__TASK DETAILS__:
Go through the data and tally the lines that hold the string "Select". Reply with the total alone.

====

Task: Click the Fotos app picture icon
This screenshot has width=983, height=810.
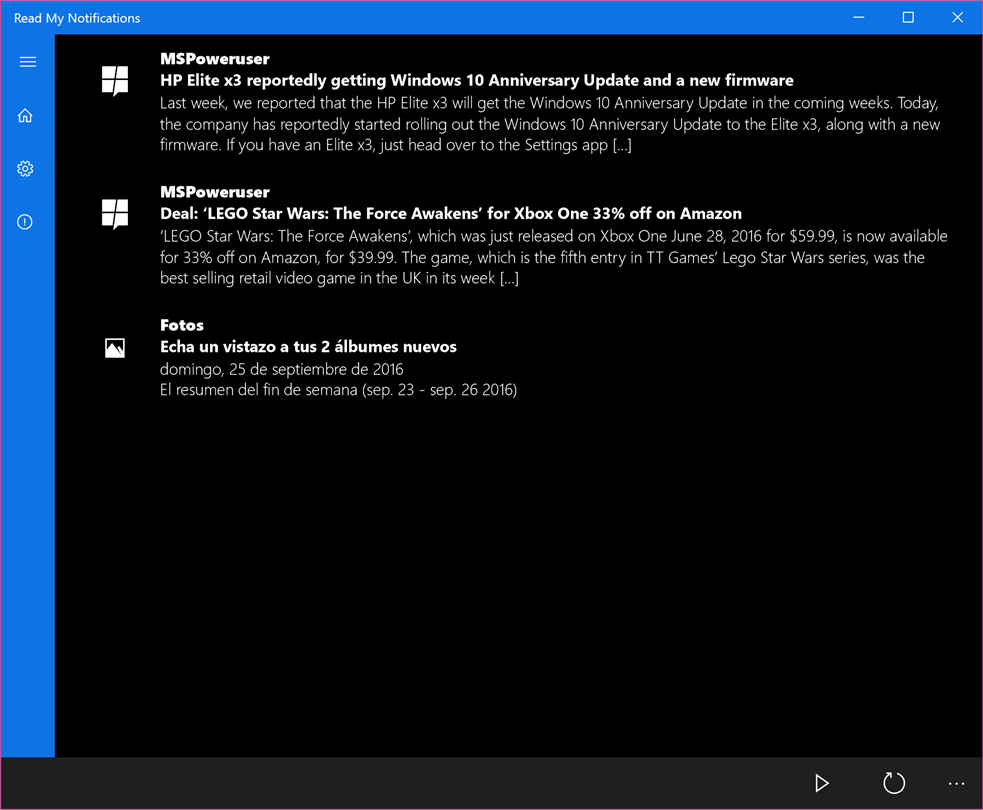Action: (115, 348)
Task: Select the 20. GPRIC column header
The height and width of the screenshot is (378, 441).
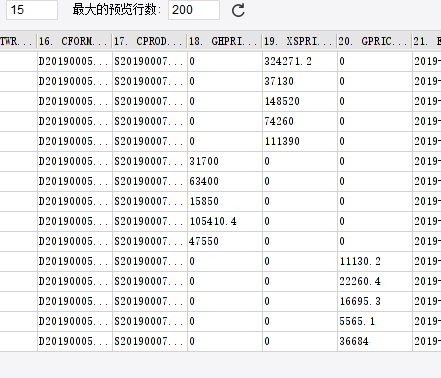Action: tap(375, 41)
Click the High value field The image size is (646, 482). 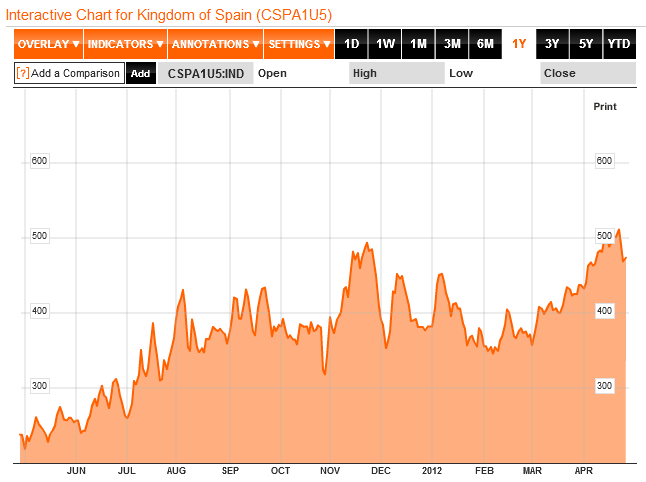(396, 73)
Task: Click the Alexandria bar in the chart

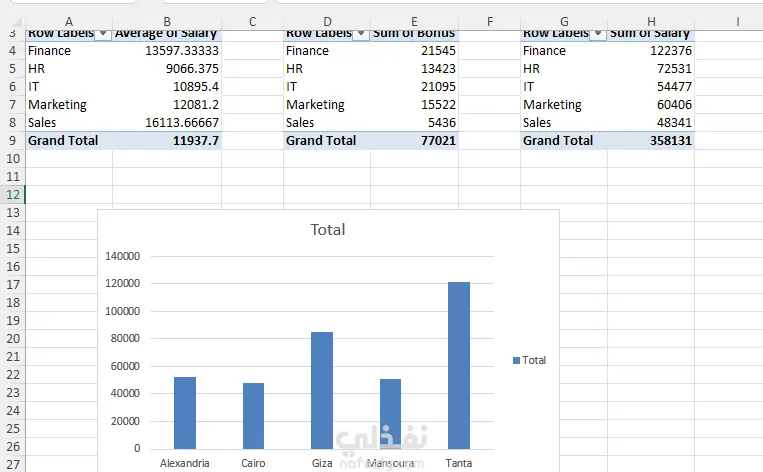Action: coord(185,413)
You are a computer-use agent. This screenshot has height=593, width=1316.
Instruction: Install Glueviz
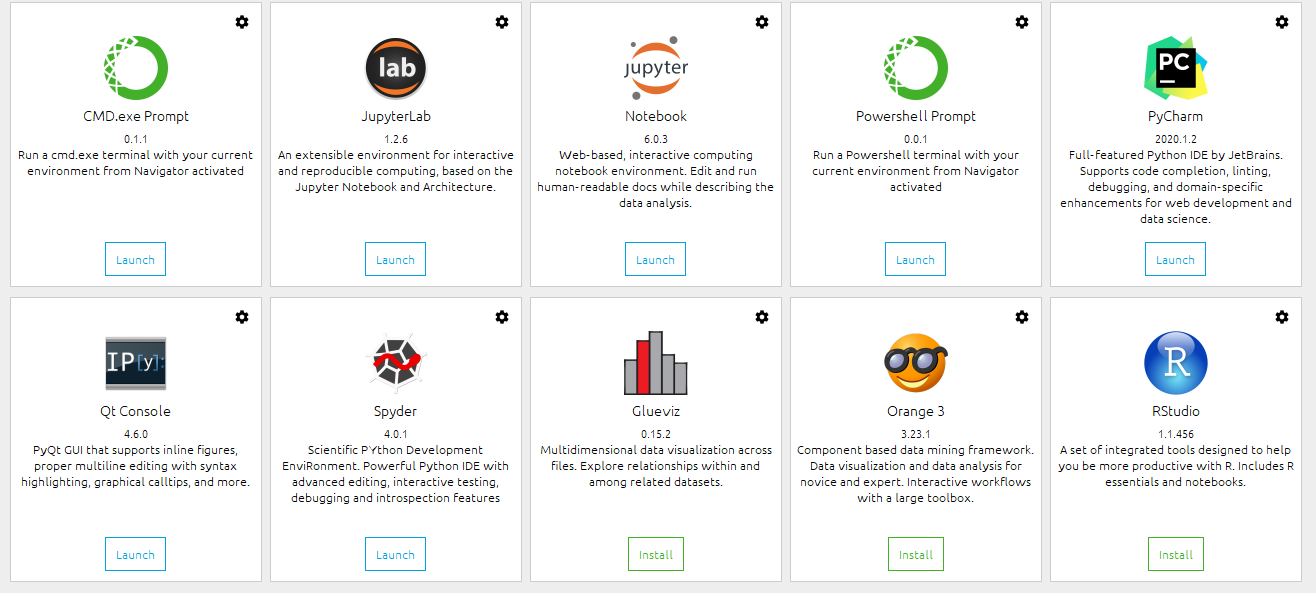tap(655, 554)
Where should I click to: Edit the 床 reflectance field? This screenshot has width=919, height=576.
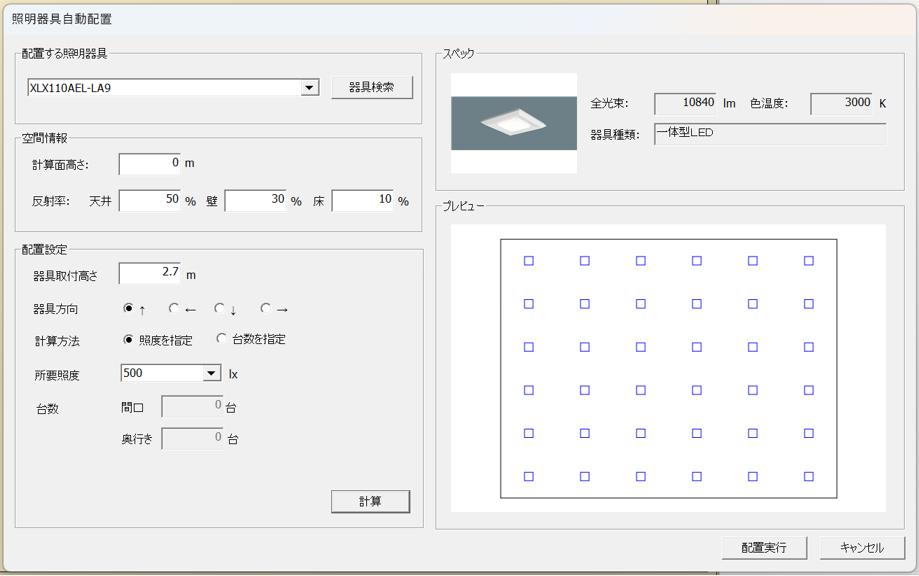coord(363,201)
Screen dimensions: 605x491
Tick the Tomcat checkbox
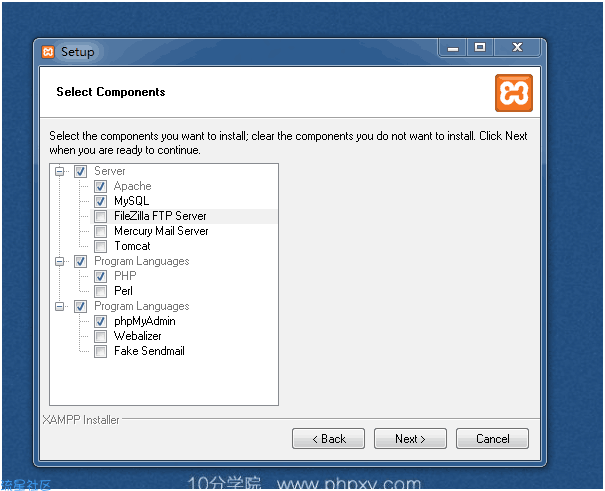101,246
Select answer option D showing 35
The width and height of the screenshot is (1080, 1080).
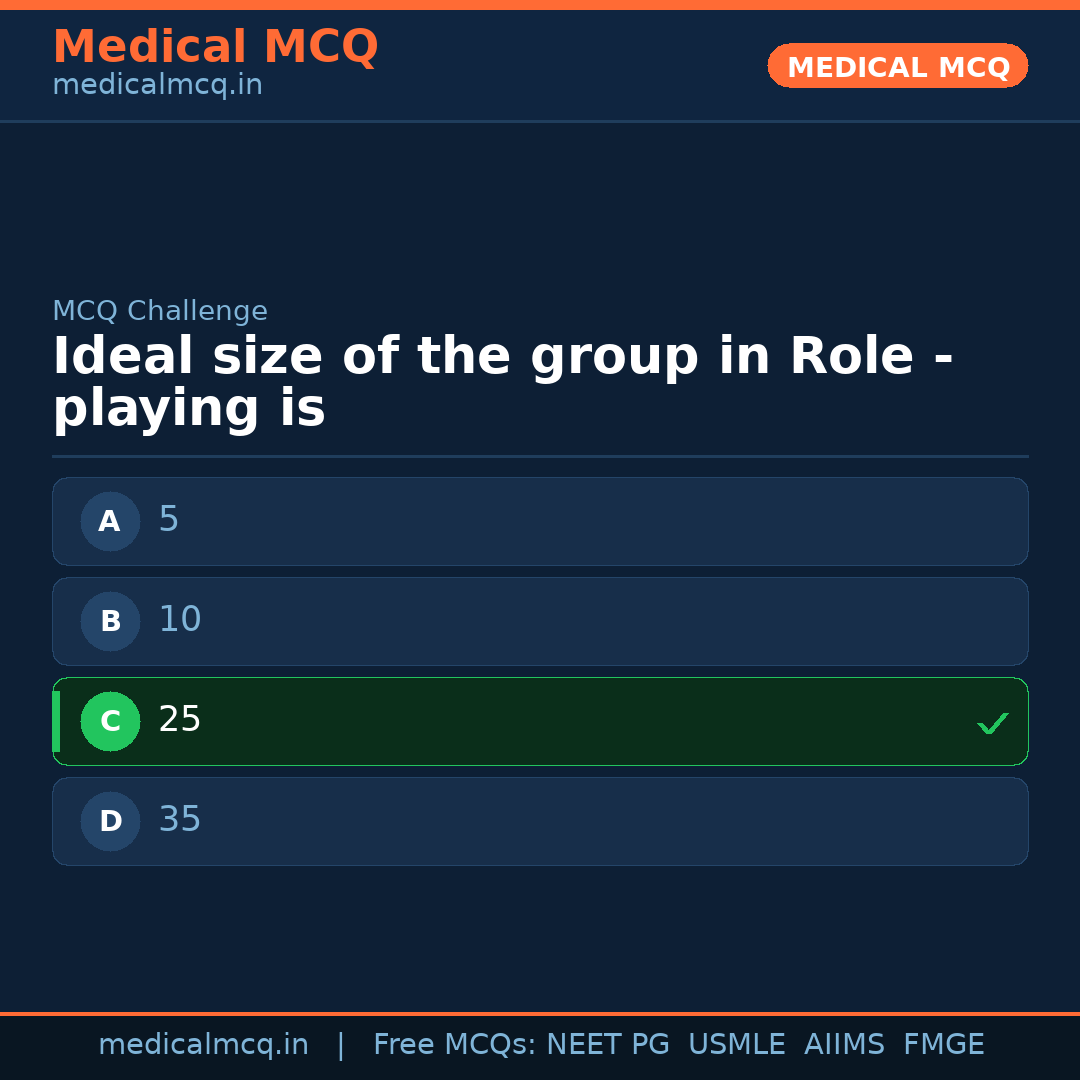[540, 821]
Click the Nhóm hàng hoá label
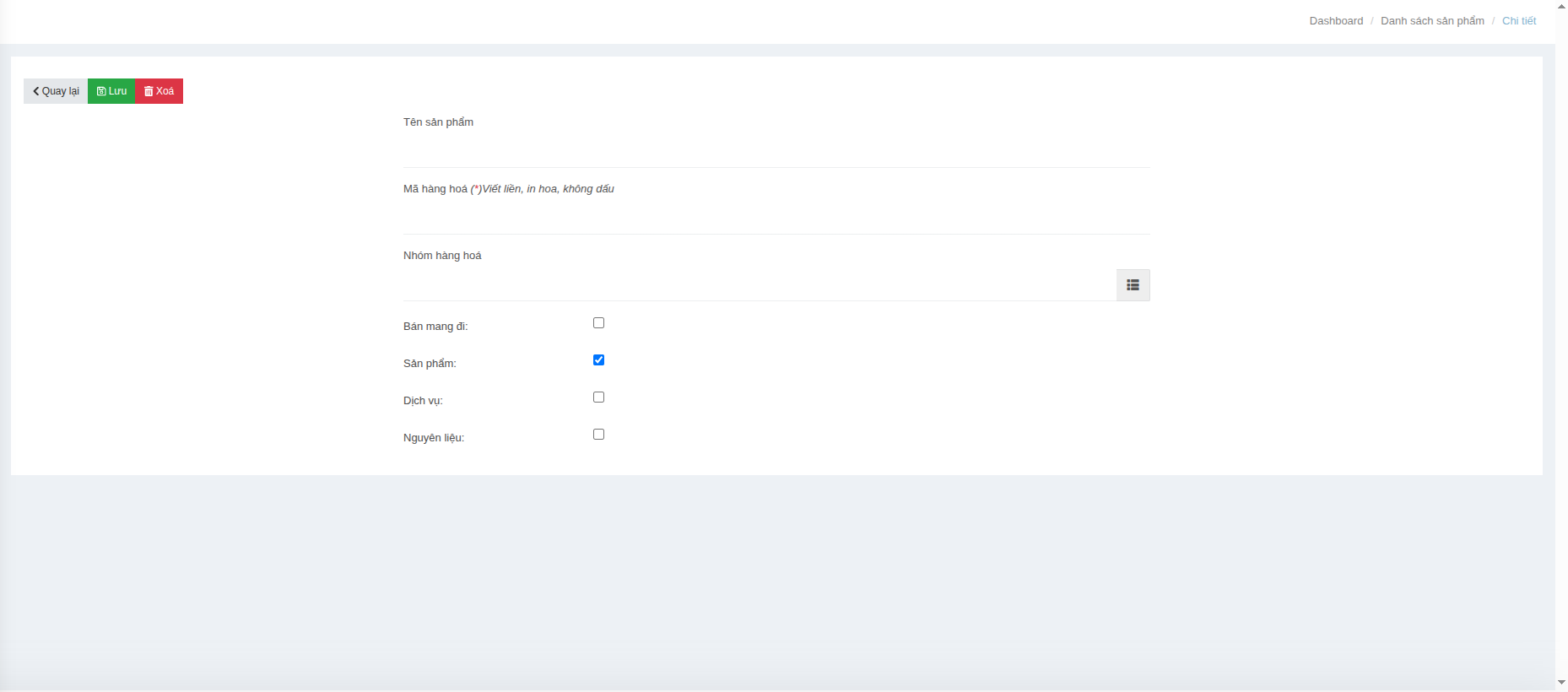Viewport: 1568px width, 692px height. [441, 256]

====

__COMPLETED EXERCISE__:
2